→ Task
Go to the line that contains "Oil Capacity (394, 313)" and extract it along with every line after it, exactly, through the end of the data below.

Saved data entries
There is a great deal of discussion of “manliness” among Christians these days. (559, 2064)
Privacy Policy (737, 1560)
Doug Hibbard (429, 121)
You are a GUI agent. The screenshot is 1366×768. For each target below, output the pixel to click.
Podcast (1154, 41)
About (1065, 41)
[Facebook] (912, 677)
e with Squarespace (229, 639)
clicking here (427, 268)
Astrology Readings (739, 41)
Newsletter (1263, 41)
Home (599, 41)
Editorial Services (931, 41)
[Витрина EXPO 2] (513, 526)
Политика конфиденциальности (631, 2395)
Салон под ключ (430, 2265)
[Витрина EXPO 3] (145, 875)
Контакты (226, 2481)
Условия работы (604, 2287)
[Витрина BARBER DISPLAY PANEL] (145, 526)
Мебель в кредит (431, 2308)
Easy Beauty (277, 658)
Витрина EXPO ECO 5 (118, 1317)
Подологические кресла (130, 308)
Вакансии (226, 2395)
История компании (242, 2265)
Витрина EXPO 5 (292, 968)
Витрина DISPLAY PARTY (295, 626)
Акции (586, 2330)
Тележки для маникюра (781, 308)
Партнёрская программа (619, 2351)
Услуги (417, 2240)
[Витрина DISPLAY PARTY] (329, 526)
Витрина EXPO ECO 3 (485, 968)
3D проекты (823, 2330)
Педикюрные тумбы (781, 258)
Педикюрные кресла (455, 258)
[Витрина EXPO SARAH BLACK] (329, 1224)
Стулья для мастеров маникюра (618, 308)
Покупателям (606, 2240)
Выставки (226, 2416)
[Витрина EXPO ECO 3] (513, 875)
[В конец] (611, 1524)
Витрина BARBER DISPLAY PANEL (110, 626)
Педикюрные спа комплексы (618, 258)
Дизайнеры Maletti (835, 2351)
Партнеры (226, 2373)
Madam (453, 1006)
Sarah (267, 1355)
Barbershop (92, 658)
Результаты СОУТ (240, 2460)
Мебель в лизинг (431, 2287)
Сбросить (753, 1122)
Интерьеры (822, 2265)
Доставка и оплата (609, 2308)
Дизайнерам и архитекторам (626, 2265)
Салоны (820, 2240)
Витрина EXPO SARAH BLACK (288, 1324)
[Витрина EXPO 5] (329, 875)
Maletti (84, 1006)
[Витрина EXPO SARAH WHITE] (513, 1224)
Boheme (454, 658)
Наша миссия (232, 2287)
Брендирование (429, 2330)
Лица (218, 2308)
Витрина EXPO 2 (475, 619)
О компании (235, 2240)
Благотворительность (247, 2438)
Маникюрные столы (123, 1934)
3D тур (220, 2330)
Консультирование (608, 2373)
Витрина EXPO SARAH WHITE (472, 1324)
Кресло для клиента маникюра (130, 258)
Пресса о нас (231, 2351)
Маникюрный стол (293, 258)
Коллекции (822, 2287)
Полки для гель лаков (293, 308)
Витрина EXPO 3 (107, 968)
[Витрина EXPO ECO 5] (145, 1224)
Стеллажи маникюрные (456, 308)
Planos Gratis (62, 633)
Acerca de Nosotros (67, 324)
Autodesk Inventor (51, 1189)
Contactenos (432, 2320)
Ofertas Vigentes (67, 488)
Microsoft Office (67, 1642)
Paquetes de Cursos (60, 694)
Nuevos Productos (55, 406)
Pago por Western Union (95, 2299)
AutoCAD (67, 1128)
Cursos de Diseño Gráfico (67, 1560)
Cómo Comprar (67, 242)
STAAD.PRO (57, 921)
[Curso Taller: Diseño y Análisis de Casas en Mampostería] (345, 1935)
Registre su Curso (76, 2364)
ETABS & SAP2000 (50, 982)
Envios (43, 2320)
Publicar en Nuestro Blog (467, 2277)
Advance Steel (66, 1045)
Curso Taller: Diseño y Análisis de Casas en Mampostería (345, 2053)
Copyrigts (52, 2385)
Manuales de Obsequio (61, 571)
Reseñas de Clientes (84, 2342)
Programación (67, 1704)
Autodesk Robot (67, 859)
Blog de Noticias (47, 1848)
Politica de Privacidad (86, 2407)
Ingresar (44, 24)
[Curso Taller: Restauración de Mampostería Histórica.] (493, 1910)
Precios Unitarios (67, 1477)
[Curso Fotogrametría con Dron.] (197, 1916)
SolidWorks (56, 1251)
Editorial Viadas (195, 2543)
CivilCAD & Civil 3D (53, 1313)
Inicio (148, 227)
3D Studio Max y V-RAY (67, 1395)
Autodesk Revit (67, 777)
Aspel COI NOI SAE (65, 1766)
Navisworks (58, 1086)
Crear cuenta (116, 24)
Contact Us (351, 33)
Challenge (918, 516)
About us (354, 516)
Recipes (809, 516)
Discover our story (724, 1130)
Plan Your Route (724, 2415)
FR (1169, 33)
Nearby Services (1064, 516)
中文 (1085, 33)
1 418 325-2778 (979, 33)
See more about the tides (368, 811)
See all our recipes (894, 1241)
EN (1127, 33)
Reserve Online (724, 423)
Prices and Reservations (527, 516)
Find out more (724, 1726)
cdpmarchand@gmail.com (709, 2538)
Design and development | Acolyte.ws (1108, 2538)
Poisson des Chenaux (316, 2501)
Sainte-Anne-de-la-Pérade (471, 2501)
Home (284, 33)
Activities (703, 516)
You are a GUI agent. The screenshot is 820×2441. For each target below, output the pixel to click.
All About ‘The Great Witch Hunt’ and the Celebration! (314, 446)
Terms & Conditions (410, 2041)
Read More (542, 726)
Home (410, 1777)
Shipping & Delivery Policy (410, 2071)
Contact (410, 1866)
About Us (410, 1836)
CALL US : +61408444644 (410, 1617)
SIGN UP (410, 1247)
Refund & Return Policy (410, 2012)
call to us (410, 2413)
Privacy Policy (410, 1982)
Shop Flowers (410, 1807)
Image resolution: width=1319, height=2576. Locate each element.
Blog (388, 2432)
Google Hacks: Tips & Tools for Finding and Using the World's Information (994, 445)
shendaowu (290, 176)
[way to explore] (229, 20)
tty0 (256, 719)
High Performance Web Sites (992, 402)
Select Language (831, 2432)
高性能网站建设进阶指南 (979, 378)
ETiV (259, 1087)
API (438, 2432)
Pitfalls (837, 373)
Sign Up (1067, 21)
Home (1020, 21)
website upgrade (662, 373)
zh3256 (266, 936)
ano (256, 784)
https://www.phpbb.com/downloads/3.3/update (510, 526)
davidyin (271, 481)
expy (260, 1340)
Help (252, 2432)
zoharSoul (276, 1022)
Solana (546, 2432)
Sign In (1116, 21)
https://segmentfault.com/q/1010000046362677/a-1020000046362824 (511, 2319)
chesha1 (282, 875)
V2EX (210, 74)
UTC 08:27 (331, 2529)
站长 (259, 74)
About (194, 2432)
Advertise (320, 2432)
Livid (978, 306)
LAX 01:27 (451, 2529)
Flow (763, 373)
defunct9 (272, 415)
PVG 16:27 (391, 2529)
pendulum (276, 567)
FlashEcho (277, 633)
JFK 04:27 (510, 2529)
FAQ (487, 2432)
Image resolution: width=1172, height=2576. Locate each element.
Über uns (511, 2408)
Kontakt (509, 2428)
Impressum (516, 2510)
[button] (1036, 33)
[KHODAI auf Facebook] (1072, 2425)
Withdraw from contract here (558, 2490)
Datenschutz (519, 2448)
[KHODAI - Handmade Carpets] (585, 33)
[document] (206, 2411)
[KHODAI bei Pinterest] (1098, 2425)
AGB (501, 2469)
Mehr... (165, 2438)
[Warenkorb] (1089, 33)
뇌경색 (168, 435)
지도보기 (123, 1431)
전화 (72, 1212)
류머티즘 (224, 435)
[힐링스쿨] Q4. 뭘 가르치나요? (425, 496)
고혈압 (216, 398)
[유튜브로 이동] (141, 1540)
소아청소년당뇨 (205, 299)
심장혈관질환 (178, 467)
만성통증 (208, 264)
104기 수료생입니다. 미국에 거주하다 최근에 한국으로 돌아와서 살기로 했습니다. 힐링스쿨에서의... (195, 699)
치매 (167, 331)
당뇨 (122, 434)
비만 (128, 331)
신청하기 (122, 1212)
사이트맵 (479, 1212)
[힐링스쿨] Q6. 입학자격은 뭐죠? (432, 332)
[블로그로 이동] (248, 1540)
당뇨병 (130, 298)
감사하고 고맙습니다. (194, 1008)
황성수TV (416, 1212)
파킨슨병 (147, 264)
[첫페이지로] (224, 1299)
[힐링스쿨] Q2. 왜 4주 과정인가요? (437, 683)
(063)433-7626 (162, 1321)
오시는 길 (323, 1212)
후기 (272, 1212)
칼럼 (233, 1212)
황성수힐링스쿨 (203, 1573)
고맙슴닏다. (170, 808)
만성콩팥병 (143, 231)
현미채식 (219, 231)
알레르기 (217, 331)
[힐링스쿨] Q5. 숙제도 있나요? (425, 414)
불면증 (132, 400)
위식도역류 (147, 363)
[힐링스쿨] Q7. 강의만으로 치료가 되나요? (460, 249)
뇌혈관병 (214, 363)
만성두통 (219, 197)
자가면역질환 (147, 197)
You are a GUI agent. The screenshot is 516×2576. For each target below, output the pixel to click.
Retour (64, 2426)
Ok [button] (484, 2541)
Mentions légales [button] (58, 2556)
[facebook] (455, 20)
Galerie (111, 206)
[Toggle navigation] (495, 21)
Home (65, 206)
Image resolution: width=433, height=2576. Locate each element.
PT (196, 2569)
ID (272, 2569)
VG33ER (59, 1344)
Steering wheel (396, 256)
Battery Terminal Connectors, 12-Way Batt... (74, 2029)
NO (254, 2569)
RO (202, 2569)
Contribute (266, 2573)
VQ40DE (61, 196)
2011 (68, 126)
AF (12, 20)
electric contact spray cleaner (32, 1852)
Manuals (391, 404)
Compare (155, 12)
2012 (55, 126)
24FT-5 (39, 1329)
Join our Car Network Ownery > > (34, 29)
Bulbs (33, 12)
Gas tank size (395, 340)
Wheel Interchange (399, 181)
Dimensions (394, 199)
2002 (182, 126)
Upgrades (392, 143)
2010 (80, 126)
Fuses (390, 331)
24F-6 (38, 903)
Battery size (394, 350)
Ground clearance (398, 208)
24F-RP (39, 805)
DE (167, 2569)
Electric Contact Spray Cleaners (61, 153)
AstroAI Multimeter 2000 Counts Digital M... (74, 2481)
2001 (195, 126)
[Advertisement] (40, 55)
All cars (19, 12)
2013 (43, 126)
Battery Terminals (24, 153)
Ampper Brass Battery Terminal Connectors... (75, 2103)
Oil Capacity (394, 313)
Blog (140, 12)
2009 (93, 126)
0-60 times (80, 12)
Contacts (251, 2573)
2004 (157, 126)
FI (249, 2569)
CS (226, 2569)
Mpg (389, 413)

→ Exercise result
Oil Capacity (394, 313)
Blog (140, 12)
2009 (93, 126)
0-60 times (80, 12)
Contacts (251, 2573)
2004 (157, 126)
FI (249, 2569)
CS (226, 2569)
Mpg (389, 413)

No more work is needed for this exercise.